▶ EXERCÍCIO ESCRITO: Indique se cada afirmação concorda com o texto extraído, respondendo sim ou não e citando literalmente as palavras do texto que decidem a questão. (a) O manuscrito do livro resenhado recebeu, em 2012, o Prêmio Nacional de Literatura do Uruguai. (b) Javier Uriarte obteve seu doutorado na Universidade de São Paulo. (c) A "desertificação" se verifica em três coordenadas espaço-temporais.

▶ TEXTO EXTRAÍDO:

- - -

Revista Caracol, núm. 22, pp. 474-482, 2021
Faculdade de Filosofia, Letras e Ciências Humanas da Universidade de São Paulo

RESENHAS

Uriarte Javier. The Desertmakers: Travel, War, and the State in Latin America. 2020. New York. Routledge. 323 ppp.

Recepção: 11 Setembro 2020

Aprovação: 13 Setembro 2020

DOI: https://doi.org/10.11606/issn.2317-9651.i22p474-482

O manuscrito do livro que resenho obteve, em 2012, o Prêmio Nacional de Literatura do Uruguai, na modalidade de ensaio literário inédito. Esse manuscrito, que foi também a tese com a qual seu autor, Javier Uriarte, obteve seu doutorado na Universidade de Nova York, já evidencia em seu título original - Fazedores de desertos: viajes, guerra y Estado en América Latina - a amplitude do olhar que envolve, arqueologiza e mapeia algumas das ocorrências da nossa desertificação fundadora.

Essa “desertificação” se verifica em quatro coordenadas espaço-temporais e mostra os modos como as burocracias nacionais latino-americanas e os aparatos militares se constituíram por meio de uma proliferação de signos em torno de significantes totalizadores esvaziados de um sentido essencial. Poderia se dizer que as escrituras abordadas em The Desertmakers - as cartas enviadas por Richard Burton dos campos de batalha da Guerra do Paraguai, The Purple Land de W.H. Hudson, os escritos de Francisco Moreno sobre a Patagônia e Os sertões de Euclides da Cunha - recebem marcas, que transformam em procedimentos representacionais, de fenômenos associados à lógica extrativista do capital global, tão proliferante quanto saqueador, tão moderno quanto baseado no caudilhismo de nossas tradições regionais, científico na medida justa de sua superstição, tão cheio de um sentido totalizante como totalizante da catástrofe constitutiva da América Latina. Isso significa que o mal que aflige nossa civilização, e que perpassa as escrituras discutidas, é a própria dogmática civilizacional, sua expansão e extensão: o deserto a circunda por todos os lados, e se insinua em suas entranhas.

- - -

▶ TRECHOS DAS LINHAS:
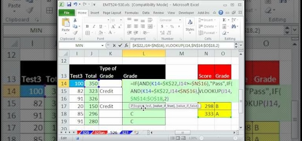This screenshot has height=141, width=302.
Task: Open the Page Layout ribbon tab
Action: click(x=112, y=13)
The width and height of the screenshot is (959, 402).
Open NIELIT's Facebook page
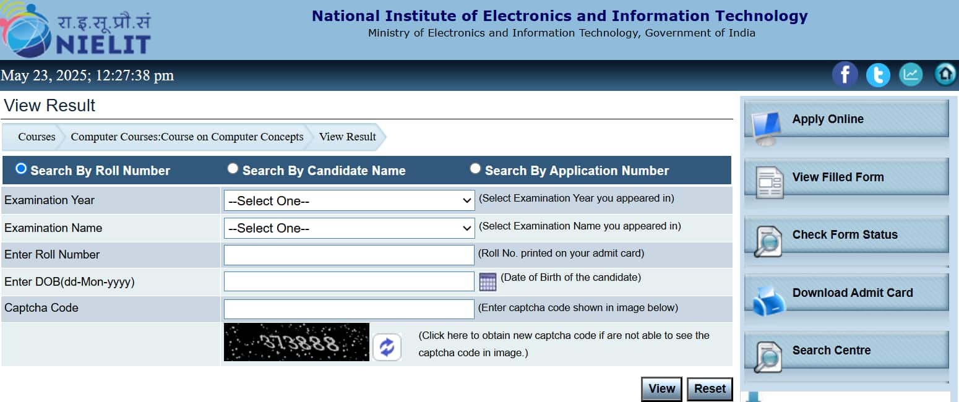pos(845,74)
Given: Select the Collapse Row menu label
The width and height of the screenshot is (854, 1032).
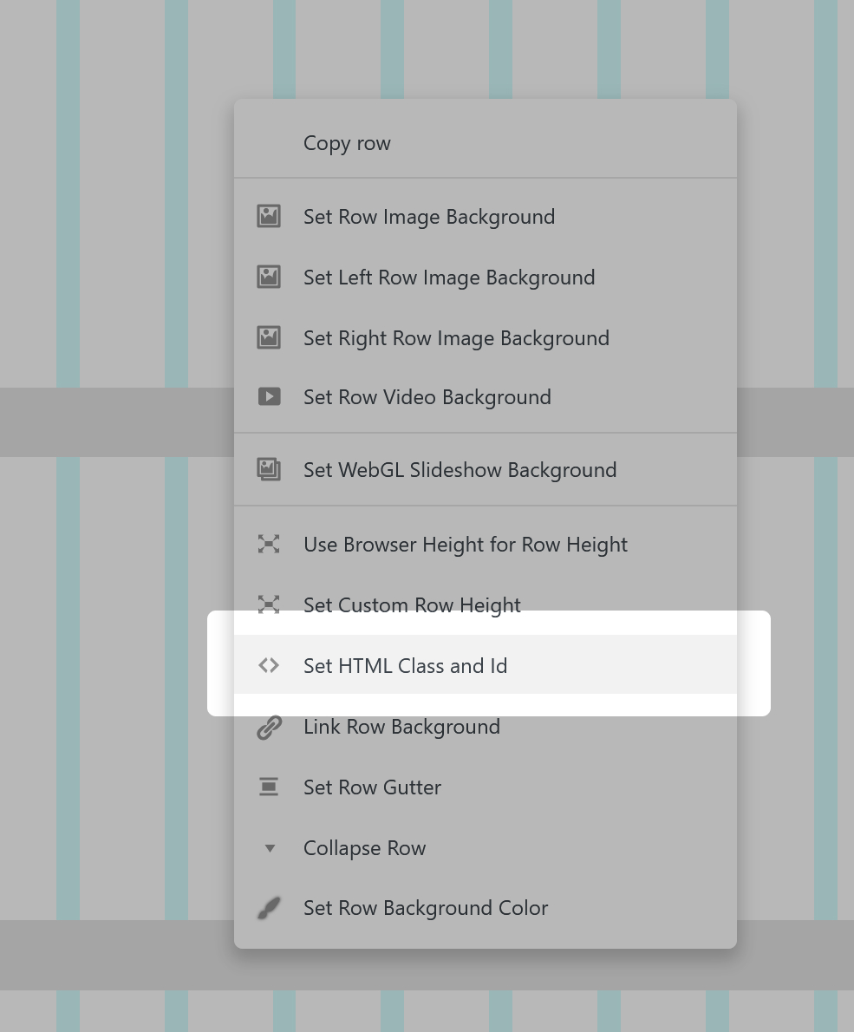Looking at the screenshot, I should pos(364,848).
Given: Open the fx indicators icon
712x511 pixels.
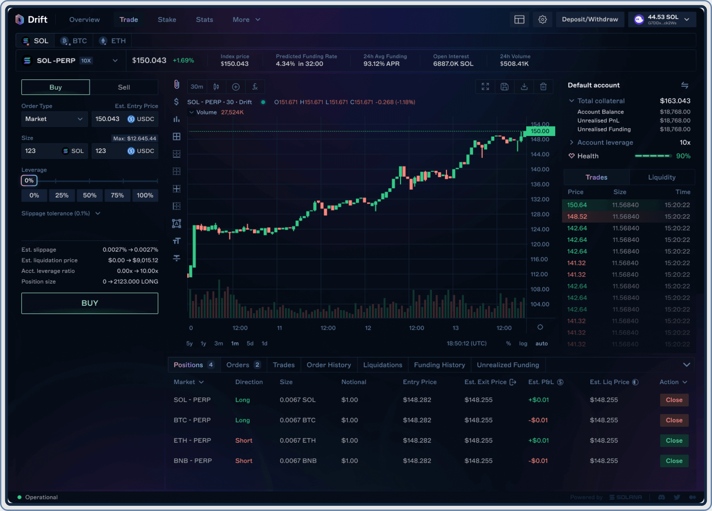Looking at the screenshot, I should 255,87.
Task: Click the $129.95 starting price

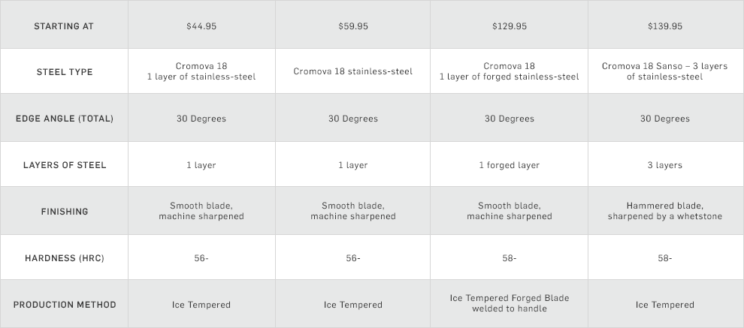Action: pyautogui.click(x=510, y=26)
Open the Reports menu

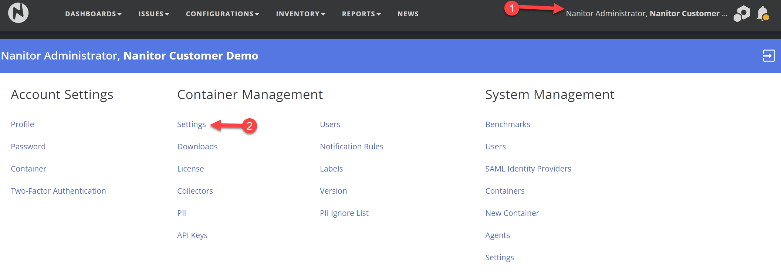pos(361,14)
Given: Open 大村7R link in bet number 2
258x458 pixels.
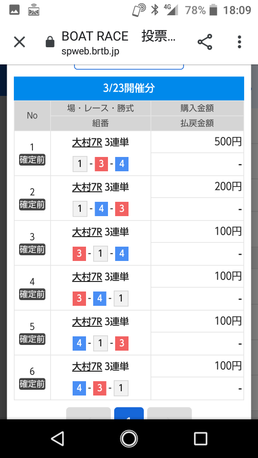Looking at the screenshot, I should pos(87,187).
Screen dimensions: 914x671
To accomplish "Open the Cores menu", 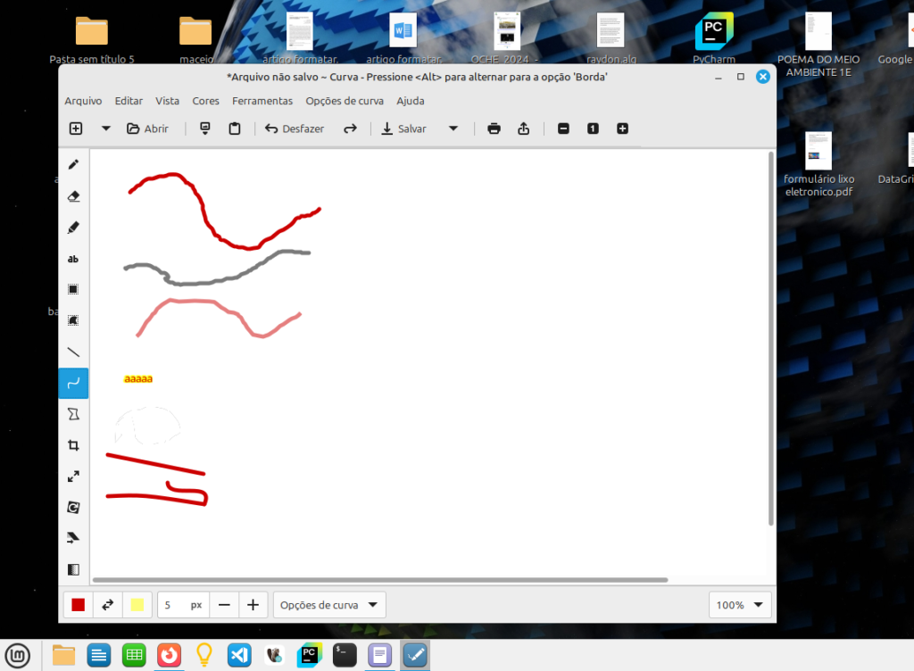I will (x=205, y=101).
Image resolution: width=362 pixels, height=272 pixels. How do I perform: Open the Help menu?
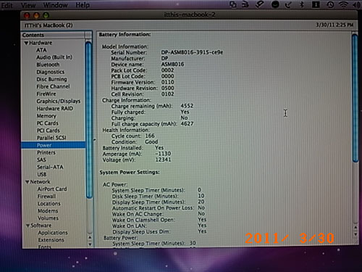coord(83,5)
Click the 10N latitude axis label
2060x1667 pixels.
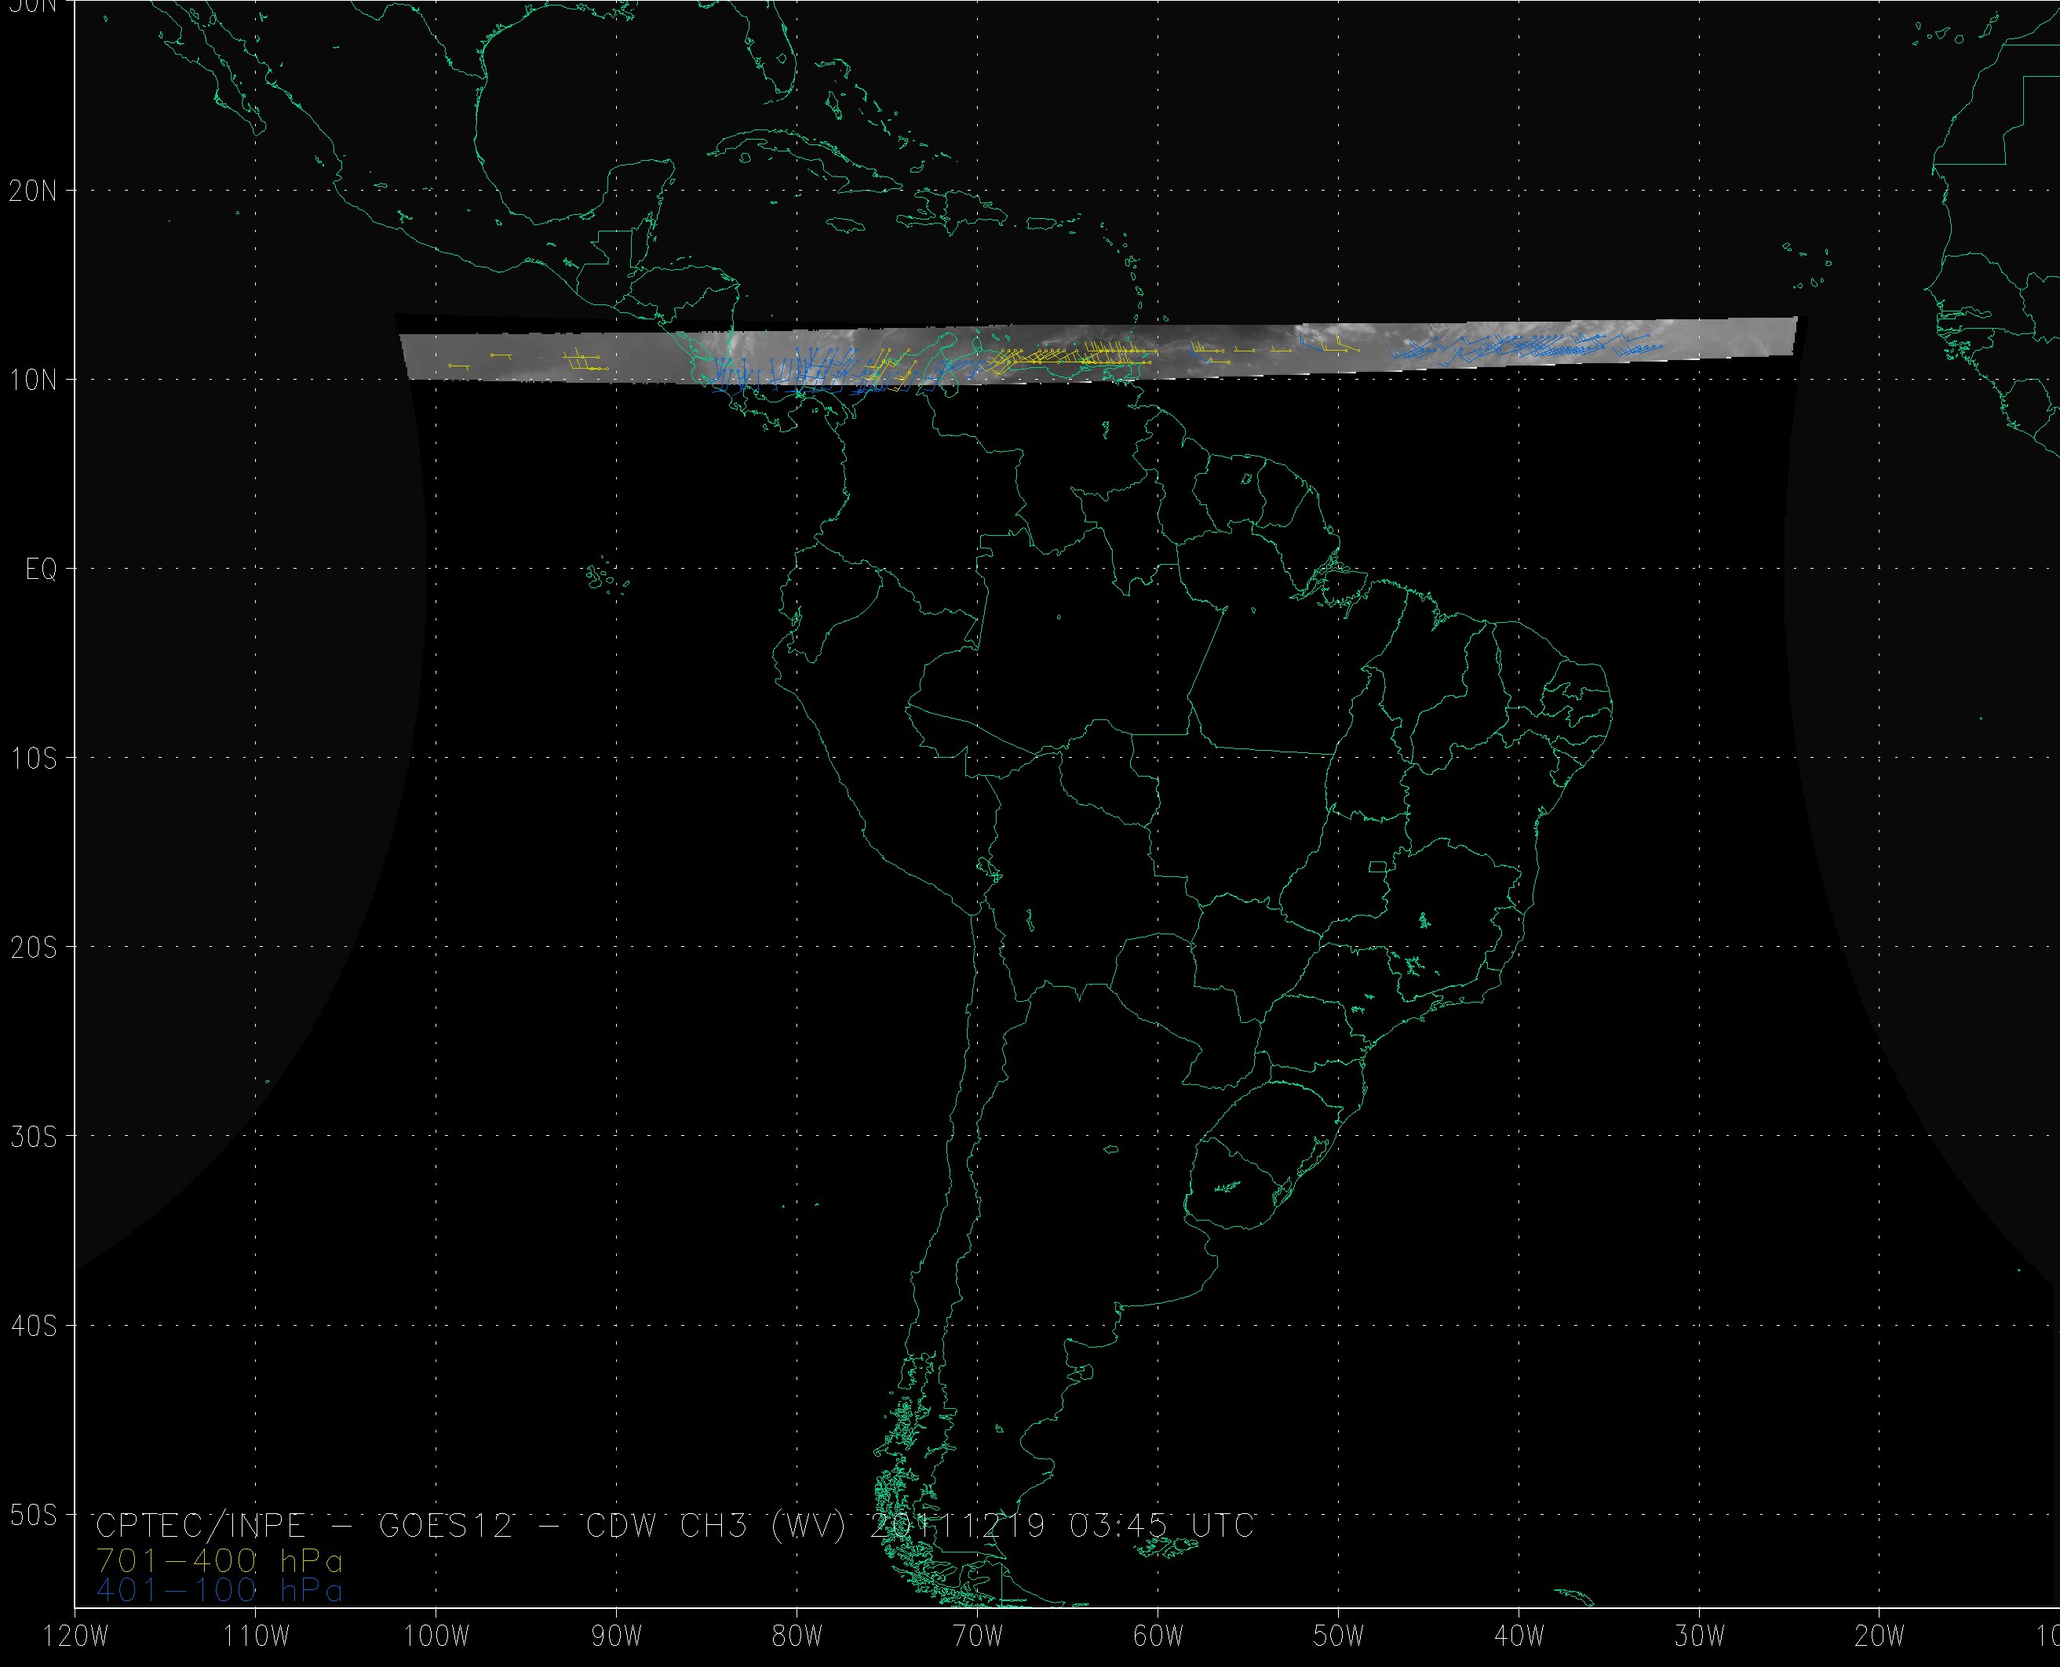pos(33,381)
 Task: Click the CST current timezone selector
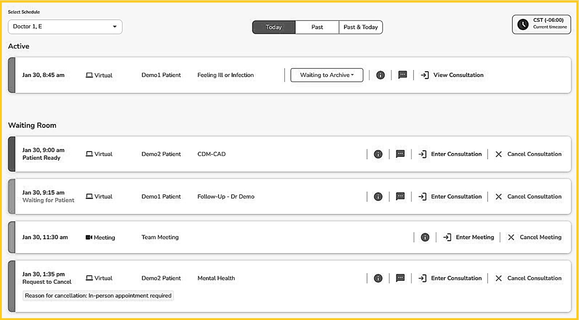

- - -

▶ RESPOSTA AO EXERCÍCIO:
(a) Sim: "O manuscrito do livro que resenho obteve, em 2012, o Prêmio Nacional de Literatura do Uruguai".
(b) Não: "obteve seu doutorado na Universidade de Nova York".
(c) Não: "se verifica em quatro coordenadas espaço-temporais".